Playgon is a SaaS technology company focused on developing and licensing digital content for the growing iGaming
market. The Company provides a multi-tenant gateway that allows online operators the ability to offer their
customers innovative iGaming software solutions. Its current software platform includes Live Dealer Casino, E-Table
games which, through a seamless integration at the operator level, allows customer access without having to share
or compromise any sensitive customer data. As a true business-to-business digital content provider, the Company's
products are ideal turn-key solutions for online casinos, sportsbook operators, land-based operators, media groups,
and big database companies. For further information, please visit the Company's website at www.playgon.com.

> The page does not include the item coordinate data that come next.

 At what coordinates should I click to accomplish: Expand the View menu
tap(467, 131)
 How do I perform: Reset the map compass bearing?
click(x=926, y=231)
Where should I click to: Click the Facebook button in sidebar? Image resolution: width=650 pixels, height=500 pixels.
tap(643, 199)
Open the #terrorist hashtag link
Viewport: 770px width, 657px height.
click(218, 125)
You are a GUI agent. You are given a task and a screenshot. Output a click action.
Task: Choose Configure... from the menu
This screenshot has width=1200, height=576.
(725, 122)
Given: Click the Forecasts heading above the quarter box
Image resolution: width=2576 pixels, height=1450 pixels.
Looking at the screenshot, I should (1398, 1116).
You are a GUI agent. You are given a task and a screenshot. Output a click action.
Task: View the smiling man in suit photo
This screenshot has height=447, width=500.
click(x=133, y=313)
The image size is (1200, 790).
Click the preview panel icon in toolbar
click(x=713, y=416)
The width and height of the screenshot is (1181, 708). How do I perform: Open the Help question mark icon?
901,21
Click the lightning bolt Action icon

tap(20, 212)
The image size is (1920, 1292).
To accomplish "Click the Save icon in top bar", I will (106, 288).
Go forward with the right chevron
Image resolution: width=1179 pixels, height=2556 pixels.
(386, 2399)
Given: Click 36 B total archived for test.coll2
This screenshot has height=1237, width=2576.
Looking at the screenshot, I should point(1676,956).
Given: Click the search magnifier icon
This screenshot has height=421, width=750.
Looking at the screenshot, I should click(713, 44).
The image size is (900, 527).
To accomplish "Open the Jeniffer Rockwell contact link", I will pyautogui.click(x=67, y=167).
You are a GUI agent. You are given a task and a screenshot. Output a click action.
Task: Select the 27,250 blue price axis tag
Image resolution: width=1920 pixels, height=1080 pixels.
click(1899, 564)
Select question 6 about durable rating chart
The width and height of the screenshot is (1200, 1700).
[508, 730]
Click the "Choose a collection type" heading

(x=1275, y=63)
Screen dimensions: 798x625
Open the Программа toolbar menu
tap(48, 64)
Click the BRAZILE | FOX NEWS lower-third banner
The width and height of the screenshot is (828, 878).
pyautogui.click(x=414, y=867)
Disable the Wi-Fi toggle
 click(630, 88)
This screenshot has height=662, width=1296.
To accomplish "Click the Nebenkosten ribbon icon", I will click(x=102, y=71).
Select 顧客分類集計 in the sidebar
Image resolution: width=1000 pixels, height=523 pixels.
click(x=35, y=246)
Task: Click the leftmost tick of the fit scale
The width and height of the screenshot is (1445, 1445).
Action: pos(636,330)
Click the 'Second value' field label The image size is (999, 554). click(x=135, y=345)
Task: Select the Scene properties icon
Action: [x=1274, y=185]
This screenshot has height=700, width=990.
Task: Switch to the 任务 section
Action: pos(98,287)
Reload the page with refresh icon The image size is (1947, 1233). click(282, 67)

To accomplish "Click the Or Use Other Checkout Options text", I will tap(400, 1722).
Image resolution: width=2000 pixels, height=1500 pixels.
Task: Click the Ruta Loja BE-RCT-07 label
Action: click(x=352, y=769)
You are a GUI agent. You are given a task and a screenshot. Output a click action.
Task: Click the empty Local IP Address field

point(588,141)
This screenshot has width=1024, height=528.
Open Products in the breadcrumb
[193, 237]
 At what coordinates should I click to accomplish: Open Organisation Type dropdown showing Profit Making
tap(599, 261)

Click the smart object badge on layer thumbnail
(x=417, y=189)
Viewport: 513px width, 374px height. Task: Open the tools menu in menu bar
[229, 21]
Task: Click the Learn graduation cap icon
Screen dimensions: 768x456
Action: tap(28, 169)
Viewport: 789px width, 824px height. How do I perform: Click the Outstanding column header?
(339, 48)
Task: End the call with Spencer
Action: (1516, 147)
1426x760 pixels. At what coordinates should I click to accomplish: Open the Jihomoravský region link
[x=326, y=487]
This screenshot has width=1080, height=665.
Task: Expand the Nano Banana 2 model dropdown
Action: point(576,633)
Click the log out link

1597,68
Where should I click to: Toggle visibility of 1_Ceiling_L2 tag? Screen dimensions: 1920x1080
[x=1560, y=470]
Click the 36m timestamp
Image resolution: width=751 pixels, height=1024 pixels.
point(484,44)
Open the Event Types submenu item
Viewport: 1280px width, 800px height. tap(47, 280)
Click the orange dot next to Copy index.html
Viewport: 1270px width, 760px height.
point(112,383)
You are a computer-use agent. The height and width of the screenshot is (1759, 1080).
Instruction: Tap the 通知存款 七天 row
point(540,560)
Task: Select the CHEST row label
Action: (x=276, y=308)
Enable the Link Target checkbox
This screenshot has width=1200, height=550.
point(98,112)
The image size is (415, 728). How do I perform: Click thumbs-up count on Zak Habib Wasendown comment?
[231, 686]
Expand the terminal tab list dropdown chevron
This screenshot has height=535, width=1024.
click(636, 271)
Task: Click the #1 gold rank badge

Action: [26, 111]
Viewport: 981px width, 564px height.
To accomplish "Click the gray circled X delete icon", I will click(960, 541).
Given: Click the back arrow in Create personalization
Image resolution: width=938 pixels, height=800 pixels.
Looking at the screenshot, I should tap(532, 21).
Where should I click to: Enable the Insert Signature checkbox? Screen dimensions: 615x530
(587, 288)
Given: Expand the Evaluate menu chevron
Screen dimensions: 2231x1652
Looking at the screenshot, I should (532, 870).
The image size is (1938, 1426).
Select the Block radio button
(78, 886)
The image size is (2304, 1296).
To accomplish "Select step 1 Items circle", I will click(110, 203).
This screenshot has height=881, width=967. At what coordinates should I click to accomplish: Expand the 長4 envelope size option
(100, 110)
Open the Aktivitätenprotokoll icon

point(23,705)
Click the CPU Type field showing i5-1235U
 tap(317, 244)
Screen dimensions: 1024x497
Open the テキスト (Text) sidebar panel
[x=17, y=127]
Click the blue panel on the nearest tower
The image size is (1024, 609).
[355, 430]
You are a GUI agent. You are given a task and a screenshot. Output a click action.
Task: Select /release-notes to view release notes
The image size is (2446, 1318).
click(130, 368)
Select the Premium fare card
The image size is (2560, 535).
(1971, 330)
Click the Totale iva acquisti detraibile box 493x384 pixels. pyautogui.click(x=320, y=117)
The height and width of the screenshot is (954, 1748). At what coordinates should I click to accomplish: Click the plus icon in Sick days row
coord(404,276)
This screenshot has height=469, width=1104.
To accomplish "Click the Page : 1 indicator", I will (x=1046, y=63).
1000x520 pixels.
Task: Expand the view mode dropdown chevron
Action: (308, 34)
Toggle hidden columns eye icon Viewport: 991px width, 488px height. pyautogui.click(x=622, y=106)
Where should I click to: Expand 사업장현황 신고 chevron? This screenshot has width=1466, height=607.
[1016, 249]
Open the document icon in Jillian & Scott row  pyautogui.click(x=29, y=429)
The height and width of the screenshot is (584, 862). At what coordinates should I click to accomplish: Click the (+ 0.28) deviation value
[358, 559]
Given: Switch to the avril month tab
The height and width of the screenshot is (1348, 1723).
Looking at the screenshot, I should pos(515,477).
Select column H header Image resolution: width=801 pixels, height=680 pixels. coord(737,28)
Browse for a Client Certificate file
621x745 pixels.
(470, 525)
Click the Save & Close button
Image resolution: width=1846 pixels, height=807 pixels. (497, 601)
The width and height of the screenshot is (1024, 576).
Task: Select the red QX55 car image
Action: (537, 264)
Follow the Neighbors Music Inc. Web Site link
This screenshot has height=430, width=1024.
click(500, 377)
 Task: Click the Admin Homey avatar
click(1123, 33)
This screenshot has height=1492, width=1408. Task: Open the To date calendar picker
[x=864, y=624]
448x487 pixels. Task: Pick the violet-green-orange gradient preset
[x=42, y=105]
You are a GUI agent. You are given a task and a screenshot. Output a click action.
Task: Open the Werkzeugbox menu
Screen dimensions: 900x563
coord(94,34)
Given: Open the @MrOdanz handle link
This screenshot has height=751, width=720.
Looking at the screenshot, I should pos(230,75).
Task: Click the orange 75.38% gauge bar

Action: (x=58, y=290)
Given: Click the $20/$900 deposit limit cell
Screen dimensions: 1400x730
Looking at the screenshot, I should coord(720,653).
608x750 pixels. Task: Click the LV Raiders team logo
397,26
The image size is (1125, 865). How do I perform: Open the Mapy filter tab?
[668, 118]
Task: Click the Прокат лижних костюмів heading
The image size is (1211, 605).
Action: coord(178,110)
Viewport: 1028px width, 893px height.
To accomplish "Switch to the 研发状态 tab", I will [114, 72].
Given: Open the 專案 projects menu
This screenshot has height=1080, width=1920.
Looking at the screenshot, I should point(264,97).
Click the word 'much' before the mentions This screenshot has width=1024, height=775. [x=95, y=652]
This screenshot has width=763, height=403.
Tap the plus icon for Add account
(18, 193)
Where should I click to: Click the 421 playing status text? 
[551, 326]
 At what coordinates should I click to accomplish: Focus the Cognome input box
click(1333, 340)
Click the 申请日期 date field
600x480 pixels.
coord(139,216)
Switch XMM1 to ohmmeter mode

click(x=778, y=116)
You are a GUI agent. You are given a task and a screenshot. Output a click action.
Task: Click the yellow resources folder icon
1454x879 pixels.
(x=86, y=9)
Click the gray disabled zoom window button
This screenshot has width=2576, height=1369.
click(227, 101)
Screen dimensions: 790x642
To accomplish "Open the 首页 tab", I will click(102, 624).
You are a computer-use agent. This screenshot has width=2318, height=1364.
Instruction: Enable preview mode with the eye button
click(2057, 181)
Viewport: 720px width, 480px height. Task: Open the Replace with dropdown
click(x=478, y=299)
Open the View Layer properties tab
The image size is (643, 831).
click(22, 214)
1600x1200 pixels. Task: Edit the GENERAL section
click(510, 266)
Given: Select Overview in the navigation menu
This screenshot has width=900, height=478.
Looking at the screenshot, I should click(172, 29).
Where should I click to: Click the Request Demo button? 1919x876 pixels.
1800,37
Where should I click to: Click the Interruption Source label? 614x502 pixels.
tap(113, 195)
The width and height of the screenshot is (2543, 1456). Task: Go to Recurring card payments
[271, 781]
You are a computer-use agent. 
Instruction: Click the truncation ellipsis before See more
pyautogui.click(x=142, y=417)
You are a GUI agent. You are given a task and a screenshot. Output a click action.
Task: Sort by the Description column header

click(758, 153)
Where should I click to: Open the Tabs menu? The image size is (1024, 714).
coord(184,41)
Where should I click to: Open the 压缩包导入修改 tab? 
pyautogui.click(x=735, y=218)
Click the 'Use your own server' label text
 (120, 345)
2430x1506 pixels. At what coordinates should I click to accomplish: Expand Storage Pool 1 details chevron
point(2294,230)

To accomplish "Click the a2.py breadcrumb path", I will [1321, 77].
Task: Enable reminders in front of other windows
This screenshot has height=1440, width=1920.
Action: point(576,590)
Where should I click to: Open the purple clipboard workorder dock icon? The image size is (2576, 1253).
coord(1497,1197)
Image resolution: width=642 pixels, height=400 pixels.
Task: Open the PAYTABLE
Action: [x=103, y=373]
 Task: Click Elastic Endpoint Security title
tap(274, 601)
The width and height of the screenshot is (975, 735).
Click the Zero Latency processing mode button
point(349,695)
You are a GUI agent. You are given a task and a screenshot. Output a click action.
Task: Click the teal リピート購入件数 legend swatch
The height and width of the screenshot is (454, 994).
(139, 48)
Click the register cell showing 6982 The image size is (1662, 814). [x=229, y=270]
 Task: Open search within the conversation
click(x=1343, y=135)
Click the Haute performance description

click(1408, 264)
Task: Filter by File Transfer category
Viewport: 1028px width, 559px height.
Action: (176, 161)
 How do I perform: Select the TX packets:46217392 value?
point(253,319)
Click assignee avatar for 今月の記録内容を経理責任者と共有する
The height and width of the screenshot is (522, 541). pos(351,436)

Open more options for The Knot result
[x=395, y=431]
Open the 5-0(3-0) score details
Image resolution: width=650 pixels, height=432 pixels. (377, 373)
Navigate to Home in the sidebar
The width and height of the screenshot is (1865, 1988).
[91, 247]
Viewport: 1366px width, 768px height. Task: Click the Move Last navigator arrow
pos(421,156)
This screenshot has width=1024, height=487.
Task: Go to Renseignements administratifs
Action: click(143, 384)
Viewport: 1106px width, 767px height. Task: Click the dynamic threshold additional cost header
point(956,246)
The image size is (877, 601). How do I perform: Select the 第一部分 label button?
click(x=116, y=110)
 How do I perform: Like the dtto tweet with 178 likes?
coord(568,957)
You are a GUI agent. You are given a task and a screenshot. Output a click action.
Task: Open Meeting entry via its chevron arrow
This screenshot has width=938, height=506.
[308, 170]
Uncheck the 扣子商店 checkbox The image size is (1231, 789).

For further information, contact:
Mike Marrandino, Director
Tel: (604) 722-5225
Email: mikem@playgon.com
Forward-Looking Statements
This release contains forward-looking statements, including with respect to the Company's proposed amendments to
the Debentures, its proposed amendments to the Note and the approval of the TSXV and the holders of Debentures.
Forward-looking statements, without limitation, may contain the words believes, expects, anticipates, estimates,
intends, plans, or similar expressions. Forward-looking statements are not guaranteeing of future performance. They
involve risks, uncertainties and assumptions and actual results could differ materially from those anticipated. Forward
looking statements are based on the opinions and estimates of management at the date the statements are made
and are subject to a variety of risks and uncertainties and other factors that could cause actual events or results to
differ materially from those projected in the forward-looking statements. Except for historical facts, the statements
in this news release, as well as oral statements or other written statements made or to be made by Playgon, are
forward-looking and involve risks and uncertainties. In the context of any forward-looking information please refer to
risk factors detailed in, as well as other information contained in the Company's audited financial statements for the
year ended December 31, 2024 and Management Discussion and Analysis for the year ended December 31, 2024 and
other filings with Canadian securities regulators (www.sedar.com). Readers are cautioned not to place undue reliance
on these forward-looking statements. The forward-looking statements contained in this press release represents
Playgon's current expectations. Playgon disclaims any intention and assumes no obligation to update or revise any
forward-looking information, except if required by applicable securities laws.
Neither TSX Venture Exchange nor its Regulation Services Provider (as that term is defined in the policies of the TSX
Venture Exchange) accepts responsibility for the adequacy or accuracy of this release.